Agent Pipeline

The agent pipeline is the core inference engine of ClawDesk. Every incoming message passes through a 6-stage linear pipeline that handles authentication, context assembly, tool execution, and fault tolerance.

Pipeline Overview

Stage Details

Stage 1: AuthResolve

Purpose: Resolve the user's identity, load their session, and verify permissions.
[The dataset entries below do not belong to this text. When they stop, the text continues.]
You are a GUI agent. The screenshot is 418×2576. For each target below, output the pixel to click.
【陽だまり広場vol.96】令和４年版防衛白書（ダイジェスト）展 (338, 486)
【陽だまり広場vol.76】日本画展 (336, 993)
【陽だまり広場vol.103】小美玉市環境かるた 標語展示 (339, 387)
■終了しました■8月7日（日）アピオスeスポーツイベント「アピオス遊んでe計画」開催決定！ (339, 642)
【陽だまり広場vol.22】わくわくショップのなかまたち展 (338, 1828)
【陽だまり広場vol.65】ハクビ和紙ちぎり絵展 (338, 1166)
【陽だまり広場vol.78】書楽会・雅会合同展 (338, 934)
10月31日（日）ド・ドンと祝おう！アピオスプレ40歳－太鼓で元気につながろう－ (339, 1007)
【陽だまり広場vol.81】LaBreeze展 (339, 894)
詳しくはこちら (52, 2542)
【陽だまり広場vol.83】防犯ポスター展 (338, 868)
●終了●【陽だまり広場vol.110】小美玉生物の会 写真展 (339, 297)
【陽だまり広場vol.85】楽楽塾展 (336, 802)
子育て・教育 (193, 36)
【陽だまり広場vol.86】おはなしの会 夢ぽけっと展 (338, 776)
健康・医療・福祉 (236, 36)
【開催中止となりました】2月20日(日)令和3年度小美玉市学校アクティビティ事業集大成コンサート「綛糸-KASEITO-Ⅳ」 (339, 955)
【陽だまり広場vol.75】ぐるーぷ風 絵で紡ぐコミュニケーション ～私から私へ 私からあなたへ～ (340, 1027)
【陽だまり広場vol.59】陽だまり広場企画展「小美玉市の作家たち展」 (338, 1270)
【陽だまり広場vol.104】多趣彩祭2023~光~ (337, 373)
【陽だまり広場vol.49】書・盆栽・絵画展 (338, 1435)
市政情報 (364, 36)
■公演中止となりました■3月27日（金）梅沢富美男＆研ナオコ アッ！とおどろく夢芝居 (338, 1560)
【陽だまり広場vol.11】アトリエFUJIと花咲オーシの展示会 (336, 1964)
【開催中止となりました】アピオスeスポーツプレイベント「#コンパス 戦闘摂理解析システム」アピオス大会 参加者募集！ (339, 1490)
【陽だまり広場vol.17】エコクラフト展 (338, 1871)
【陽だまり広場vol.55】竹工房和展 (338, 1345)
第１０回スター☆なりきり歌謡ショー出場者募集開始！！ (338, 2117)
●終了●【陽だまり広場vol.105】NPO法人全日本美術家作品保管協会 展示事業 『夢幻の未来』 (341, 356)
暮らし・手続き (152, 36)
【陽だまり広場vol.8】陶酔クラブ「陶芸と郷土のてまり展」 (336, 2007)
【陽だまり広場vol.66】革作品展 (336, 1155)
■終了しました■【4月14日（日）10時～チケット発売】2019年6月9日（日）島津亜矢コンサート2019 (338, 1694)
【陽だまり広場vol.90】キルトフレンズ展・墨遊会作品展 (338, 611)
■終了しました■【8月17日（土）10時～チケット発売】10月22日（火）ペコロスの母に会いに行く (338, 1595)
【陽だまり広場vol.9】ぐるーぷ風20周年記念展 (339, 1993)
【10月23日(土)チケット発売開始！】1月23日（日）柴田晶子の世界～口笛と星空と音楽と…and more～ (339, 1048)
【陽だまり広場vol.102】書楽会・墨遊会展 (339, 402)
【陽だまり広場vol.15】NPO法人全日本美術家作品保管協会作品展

/// Stage 1: Resolve authentication and load session context.
pub struct AuthResolve {
    session_store: Arc<dyn SessionStore>,
    acl_manager: Arc<AclManager>,
}

impl AuthResolve {
    pub async fn execute(
        &self,
        msg: &NormalizedMessage,
    ) -> Result<AuthContext, PipelineError> {
        // 1. Load or create session
        let session = self.session_store
            .get_session(&msg.session_key)
            .await?
            .unwrap_or_else(|| Session::new(msg.session_key.clone()));

        // 2. Check ACL permissions
        let permissions = self.acl_manager
            .resolve_permissions(&msg.user_id, &msg.channel_id)
            .await?;

        if !permissions.can_send_messages() {
            return Err(PipelineError::AccessDenied {
                user: msg.user_id.clone(),
                channel: msg.channel_id.clone(),
                reason: "insufficient permissions".into(),
            });
        }

        // 3. Load user preferences and model overrides
        let preferences = session.preferences().clone();
        let model_override = session.model_override().cloned();

        Ok(AuthContext {
            session,
            permissions,
            preferences,
            model_override,
        })
    }
}

Input	Output	Failure Mode
`NormalizedMessage`	`AuthContext` (session + permissions)	`AccessDenied`, `StorageError`

Stage 2: HistorySanitize

Purpose: Load conversation history and sanitize it for the LLM context window.

/// Stage 2: Load and sanitize conversation history.
pub struct HistorySanitize {
    conversation_store: Arc<dyn ConversationStore>,
    max_history_messages: usize,
    max_history_tokens: usize,
}

impl HistorySanitize {
    pub async fn execute(
        &self,
        msg: &NormalizedMessage,
        auth: &AuthContext,
    ) -> Result<SanitizedHistory, PipelineError> {
        // 1. Load raw history
        let raw_history = self.conversation_store
            .get_history(&msg.session_key, self.max_history_messages)
            .await?;

        // 2. Remove system-internal messages
        let filtered: Vec<_> = raw_history
            .into_iter()
            .filter(|m| !m.is_system_internal())
            .collect();

        // 3. Truncate to token budget
        let mut token_count = 0;
        let mut sanitized = Vec::new();

        for message in filtered.into_iter().rev() {
            let tokens = estimate_tokens(&message.content);
            if token_count + tokens > self.max_history_tokens {
                break;
            }
            token_count += tokens;
            sanitized.push(message);
        }

        sanitized.reverse(); // Restore chronological order

        // 4. Redact sensitive content based on permissions
        if !auth.permissions.can_view_full_history() {
            for msg in &mut sanitized {
                msg.redact_sensitive_fields();
            }
        }

        Ok(SanitizedHistory {
            messages: sanitized,
            total_tokens: token_count,
            truncated: raw_history_len > sanitized.len(),
        })
    }
}

Input	Output	Failure Mode
`NormalizedMessage`, `AuthContext`	`SanitizedHistory`	`StorageError`

Stage 3: ContextGuard

Purpose: Assemble the full context window and enforce token budget constraints.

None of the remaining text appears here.